Personal information
- Full name: Thomas Knox
- Date of birth: 11 November 1905
- Place of birth: Ushaw Moor, County Durham, England
- Date of death: 27 November 1954 (aged 49)
- Place of death: Carlisle, England
- Height: 5 ft 9+1⁄2 in (1.77 m)
- Position(s): Goalkeeper

Senior career*
- Years: Team / Apps / (Gls)
- Ushaw Moor Labour Party
- 192?–1929: Bearpark Welfare
- 1929–19??: Chilton Colliery Recreation
- Durham City
- Crook Town
- 1931–1933: Darlington / 48 / (0)
- 1933–1934: Hartlepools United / 25 / (0)
- 1934–1936: Notts County / 72 / (0)
- 1936: Crystal Palace / 3 / (0)
- 1936–1937: Norwich City / 0 / (0)
- 1937–1939: Carlisle United / 63 / (0)

= Tommy Knox =

English footballer (1905–1954)

Thomas Knox (11 November 1905 – 27 November 1954) was an English footballer who made 211 appearances in the Football League in the 1930s playing as a goalkeeper for Darlington, Hartlepools United, Notts County, Crystal Palace and Carlisle United.

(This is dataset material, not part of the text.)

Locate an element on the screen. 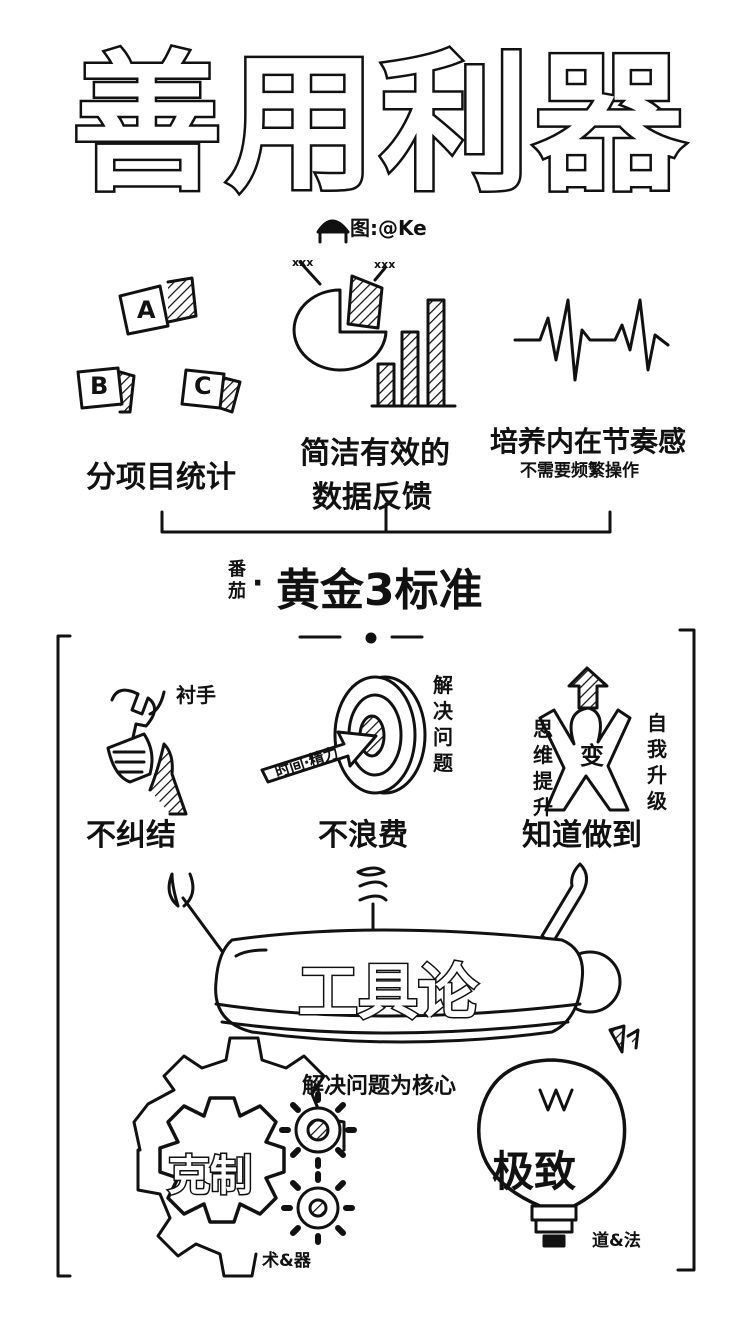 The width and height of the screenshot is (750, 1333). wrench-note: 衬手 is located at coordinates (196, 695).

He was on the books of Norwich City without playing for them in the League, had trials with Bolton Wanderers, Bradford City and Leeds United before making his league debut with Darlington, and played non-league football for clubs including Ushaw Moor Labour Party, Bearpark Welfare, West Stanley, Chilton Colliery Recreation, Durham City and Crook Town.

During the Second World War, he acted as trainer to the Blackhall Colliery Welfare team, and afterwards went into business in Blackhall while acting as a scout for Notts County. He later moved to Carlisle, where he died in November 1954.